During London Fashion Week, Burberry Creative Director Christopher Bailey observed (via Twitter, no less) that Burberry is “now as much a media-content company as [it is] a design company because it’s all part of the overall experience.” Like many other fashion houses, Burberry released a heavy amount of video and photographic footage of its September catwalk show, giving fans the ability to peak backstage and watch the show live online.
The next day, LOFT posted pictures of its own corporate staff — ranging from sizes 2 to 12, and from 5′3″ to 5′10″ — posing in the cargo pants. Each styled the pants according to their own aesthetic, and explained why they liked the fit and drape of the product.
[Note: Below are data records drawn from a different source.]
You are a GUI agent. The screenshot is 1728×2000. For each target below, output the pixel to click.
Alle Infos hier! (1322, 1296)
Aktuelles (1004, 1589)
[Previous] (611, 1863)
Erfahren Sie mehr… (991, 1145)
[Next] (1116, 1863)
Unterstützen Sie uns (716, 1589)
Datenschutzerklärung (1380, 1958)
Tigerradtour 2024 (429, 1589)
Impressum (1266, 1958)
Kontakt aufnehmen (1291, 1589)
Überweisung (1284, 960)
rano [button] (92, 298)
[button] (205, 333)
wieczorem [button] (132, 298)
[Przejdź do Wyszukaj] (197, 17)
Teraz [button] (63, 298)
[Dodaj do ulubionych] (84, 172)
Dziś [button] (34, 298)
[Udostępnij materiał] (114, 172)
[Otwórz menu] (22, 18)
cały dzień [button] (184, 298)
Fan response was overwhelmingly positive. “I sooooo appreciate you taking the time to ‘listen’ to our comments and show these pants on ‘real’ women,” one woman wrote. After Mashable’s initial report, a number of other media outlets, including Jezebel, WWD and The Huffington Post re-reported the story, drawing even more acclaim for the brand, which has since continued to post photos of “real women” modeling its clothing. Other brands, like Nanette Lepore, soon began posting photos of staff modeling their own clothing as well.
While a number of large companies, such as Comcast, Ford, Virgin Airlines, Starbucks and Best Buy, have used social media to inspire customer loyalty and satisfaction, we hadn’t before seen this level of engagement between a fashion company and its fans. It’s a trend we hope continues to develop for the rest of 2010 and into 2011.
With two months to go and the holiday campaign season just around the corner, there’s still plenty of opportunity for new ground to be broken by industry pioneers. Expect to see plenty of behind-the-scenes footage from holiday parties, a winter-themed short film or two and location-based marketing initiatives designed to drive customers into stores this season.